• What to produce: With the exception of the pictures, write out the data below precisely.

Screenshot grounding data:

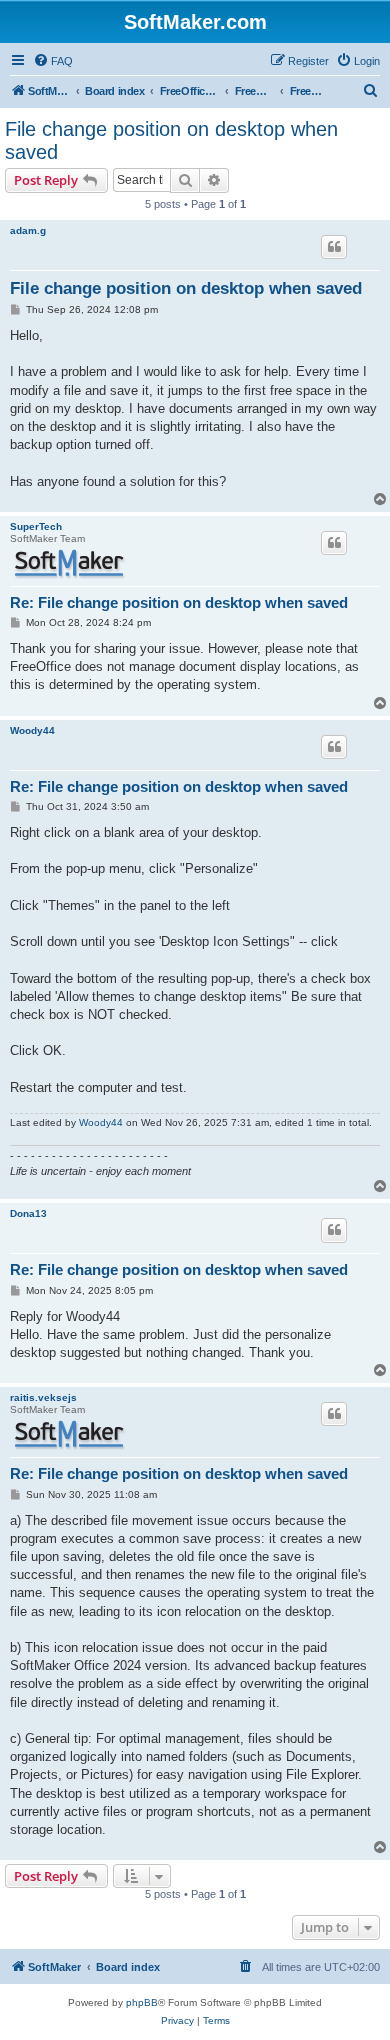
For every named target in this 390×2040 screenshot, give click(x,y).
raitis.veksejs (43, 1397)
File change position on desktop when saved (171, 140)
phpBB (142, 2002)
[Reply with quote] (334, 247)
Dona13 (28, 1213)
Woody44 (32, 730)
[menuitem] (53, 61)
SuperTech (36, 526)
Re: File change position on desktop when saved (179, 602)
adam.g (28, 230)
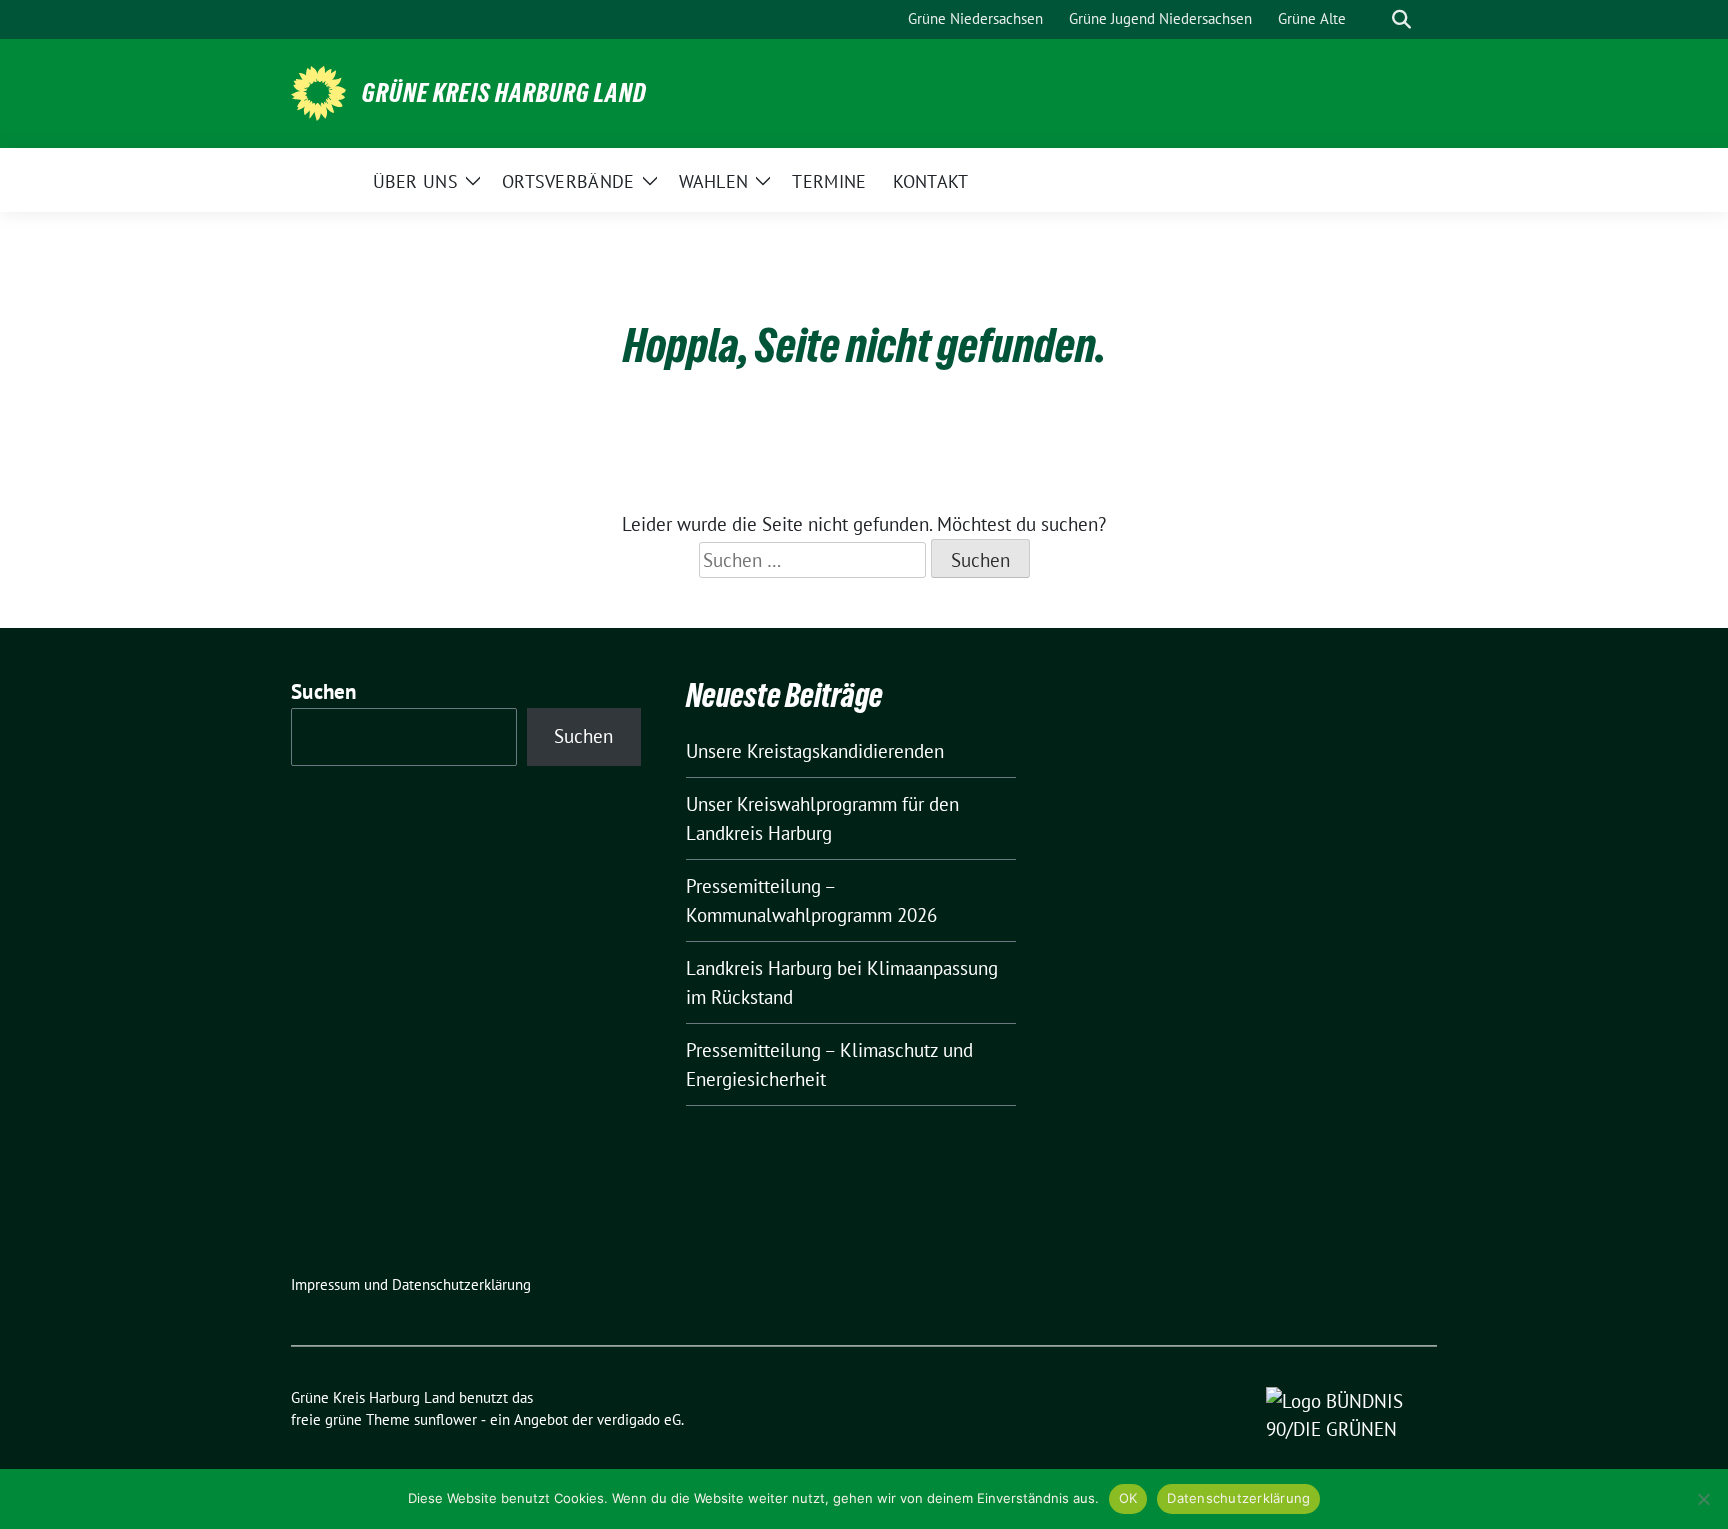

• Task output:
For every named target in this 390×2040 screenshot, give click(x,y).
raitis.veksejs (43, 1397)
File change position on desktop when saved (171, 140)
phpBB (142, 2002)
[Reply with quote] (334, 247)
Dona13 (28, 1213)
Woody44 (32, 730)
[menuitem] (53, 61)
SuperTech (36, 526)
Re: File change position on desktop when saved (179, 602)
adam.g (28, 230)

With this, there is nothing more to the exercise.